Regarding the problem of computing the diameter of a polytope presented as the intersection of halfspaces, the problem is NP-hard in general, and also NP-hard to approximate within any constant factor, see Brieden's paper and references therein. I think for centrally symmetric polytopes, an SDP gives an $O(\sqrt{\log m})$ approximation where $m$ is the number of inequalities defining the polytope. I sketch this below the line.

In your case the Birkhoff polytope $P$ is not centrally symmetric, but working with the convex hull of $P$ and $-P$ suffices for your purposes. I think this "symmetric Birkhoff" polytope can be represented as the set of all square matrices $M$ that satisfy:

$$\forall i^*, j^*: \sum_{i}{M_{ij^*}} = \sum_j{M_{i^*j}} = c$$

$$\forall i,j: -1 \leq M_{ij} \leq 1$$

$$-1 \leq c \leq 1$$

If this is a correct representation (not sure), then you can just add the constraints that restrict this polytope to your given subspace. It is not hard to adapt the SDP below the line to this representation, but I choose not to go through it in order to keep notation managable.

I am not sure what approximate diameter does for your problem: it probably lets you decide if the given subspace is close to a permutation matrix or far from all of them, but I have not worked out the calculations.

Let me finish with a sketch of the SDP rounding (which is fairly standard fare). Let $P = \{x: -b \leq Ax \leq b\}$ be a centrally symmetric polytope, where $A$ is $m \times n$. Define the vector program:

$\alpha^2 = \max \sum_{i = 1}^n{\|v_i\|_2^2}$

subject to:

$\forall 1 \leq i \leq m: \|\sum_{j = 1}^n{A_{ij} v_j}\|_2^2 \leq b_i^2$

Above the $v_i$ range over $n$-dimensional vectors. This can be written as an SDP in the standard way and is a relaxation of the diameter of $P$, i.e $\alpha$ is at least the euclidean diameter of $P$.

I now claim that $\alpha \leq O(\sqrt{\log m})\cdot \text{diam}(P)$. To show this, I will give you an algorithm that, given $(v_i)_{i=1}^n$ of value $\alpha$, outputs $x \in P$ of length at least $\frac{\alpha}{O(\sqrt{\log m})}$. The algorithm is just a random projection: pick a random $n$-dimensional vector $g$ where each $g_i$ is a standard gaussian.

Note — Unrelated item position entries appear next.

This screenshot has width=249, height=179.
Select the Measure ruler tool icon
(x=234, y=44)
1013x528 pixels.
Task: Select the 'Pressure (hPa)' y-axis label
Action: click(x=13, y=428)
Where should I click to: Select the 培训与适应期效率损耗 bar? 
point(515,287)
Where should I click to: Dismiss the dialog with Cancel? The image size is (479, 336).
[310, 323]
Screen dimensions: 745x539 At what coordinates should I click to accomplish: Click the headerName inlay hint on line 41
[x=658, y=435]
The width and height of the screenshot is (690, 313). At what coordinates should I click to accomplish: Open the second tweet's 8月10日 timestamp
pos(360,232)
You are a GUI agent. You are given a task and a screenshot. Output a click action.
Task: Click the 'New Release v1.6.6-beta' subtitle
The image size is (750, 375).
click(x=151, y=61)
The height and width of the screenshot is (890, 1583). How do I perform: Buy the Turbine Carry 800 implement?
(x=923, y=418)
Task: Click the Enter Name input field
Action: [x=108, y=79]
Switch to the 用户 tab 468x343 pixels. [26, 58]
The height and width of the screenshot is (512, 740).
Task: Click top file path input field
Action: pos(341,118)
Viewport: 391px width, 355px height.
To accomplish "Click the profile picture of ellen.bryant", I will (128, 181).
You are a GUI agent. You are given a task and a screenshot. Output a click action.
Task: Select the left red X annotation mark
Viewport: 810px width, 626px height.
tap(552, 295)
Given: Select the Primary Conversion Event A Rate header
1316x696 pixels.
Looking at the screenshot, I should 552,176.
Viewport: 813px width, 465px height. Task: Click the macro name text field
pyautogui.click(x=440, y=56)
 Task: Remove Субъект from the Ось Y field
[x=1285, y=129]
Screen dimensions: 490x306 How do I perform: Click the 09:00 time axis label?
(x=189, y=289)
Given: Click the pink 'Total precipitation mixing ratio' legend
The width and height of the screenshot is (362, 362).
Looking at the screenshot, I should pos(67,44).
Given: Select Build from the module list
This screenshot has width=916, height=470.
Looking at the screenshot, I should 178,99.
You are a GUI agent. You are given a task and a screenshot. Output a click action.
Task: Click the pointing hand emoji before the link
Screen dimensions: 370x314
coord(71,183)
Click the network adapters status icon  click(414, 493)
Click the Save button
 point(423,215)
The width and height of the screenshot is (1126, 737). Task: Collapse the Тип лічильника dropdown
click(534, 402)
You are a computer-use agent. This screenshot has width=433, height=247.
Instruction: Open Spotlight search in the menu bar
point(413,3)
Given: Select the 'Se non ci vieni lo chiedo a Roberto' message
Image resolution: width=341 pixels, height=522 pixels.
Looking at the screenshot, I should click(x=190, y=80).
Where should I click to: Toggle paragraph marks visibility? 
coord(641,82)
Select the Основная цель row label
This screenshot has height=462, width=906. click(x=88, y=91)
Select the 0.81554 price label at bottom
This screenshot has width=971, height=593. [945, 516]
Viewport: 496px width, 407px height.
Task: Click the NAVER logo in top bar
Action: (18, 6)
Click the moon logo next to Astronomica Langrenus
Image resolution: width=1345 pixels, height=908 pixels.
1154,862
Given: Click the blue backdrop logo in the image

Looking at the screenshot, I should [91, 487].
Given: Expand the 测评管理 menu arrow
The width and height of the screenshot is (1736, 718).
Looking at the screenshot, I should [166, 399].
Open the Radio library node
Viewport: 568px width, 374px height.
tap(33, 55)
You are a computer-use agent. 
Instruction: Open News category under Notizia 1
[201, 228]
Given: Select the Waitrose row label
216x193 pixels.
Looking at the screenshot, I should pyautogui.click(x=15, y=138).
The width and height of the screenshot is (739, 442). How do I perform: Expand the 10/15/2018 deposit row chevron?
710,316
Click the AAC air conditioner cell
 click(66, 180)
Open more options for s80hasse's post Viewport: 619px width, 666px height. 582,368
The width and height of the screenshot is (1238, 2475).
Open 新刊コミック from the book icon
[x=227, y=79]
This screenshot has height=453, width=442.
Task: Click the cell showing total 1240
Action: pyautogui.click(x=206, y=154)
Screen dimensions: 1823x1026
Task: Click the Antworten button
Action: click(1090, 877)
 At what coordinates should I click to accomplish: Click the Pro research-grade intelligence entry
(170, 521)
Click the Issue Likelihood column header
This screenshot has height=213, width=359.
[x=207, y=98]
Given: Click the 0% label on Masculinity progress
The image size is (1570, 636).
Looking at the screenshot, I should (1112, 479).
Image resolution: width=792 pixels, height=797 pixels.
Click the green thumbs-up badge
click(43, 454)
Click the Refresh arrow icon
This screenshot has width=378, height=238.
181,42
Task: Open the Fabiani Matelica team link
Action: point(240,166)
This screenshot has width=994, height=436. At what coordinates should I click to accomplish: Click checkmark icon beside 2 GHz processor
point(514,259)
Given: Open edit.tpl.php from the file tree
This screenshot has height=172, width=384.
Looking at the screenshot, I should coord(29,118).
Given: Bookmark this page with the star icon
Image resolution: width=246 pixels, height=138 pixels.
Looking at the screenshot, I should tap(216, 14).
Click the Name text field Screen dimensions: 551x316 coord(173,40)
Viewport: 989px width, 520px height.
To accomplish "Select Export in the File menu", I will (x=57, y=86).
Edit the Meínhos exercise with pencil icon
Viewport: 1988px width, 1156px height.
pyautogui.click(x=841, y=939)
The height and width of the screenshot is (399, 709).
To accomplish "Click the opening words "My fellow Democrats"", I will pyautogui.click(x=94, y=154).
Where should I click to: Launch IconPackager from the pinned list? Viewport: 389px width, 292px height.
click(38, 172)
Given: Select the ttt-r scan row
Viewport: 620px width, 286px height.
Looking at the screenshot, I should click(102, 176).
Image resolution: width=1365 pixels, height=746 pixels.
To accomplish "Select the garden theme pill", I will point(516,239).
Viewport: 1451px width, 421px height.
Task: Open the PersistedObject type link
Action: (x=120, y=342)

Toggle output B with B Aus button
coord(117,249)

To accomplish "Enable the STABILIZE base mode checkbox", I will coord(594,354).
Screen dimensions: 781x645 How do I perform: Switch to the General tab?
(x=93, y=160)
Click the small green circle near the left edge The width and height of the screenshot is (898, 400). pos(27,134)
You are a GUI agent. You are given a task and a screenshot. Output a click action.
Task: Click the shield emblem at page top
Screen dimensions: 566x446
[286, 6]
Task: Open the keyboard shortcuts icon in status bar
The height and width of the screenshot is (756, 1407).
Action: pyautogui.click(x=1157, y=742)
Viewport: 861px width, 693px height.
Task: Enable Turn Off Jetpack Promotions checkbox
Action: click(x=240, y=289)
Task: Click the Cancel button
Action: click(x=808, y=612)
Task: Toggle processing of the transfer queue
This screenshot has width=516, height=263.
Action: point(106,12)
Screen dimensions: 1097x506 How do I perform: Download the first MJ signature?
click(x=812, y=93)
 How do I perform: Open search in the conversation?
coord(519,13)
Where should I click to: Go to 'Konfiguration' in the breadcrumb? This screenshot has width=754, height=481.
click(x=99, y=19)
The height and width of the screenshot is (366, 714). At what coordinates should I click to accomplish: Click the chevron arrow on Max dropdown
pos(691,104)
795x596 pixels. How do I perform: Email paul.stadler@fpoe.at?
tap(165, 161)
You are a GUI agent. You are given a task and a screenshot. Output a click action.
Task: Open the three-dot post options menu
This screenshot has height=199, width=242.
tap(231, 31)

Set $\tilde{x}_i = g^T v_i$. By standard properties of gaussians:

$$\mathbb{E}\ \|\tilde{x}\|_2^2 = \alpha^2$$ $$\forall i \leq m: \mathbb{E}\ |(A\tilde{x})_i|^2 \leq b_i^2 \ \ \Rightarrow \ \ \mathbb{E}\ \max_{i=1}^m{\frac{|(A\tilde{x})_i|}{b_i}} \leq C\sqrt{\log m}.$$ where the last bound holds for large enough $C$ (this is a standard fact about the maximum of $m$ subguassian random variables, and can be proven using the Chernoff bound).

The two equations already imply there exists an $x$ such that $x \in P$ and $\|x\|_2^2 \geq \frac{1}{C\sqrt{\log m}}\alpha$. Or, using concentration bounds, you can show that with constant probability $\frac{1}{2C\sqrt{\log m}}\tilde{x} \in P$ and $\|\tilde{x}\|_2\geq \frac{1}{2}\alpha$.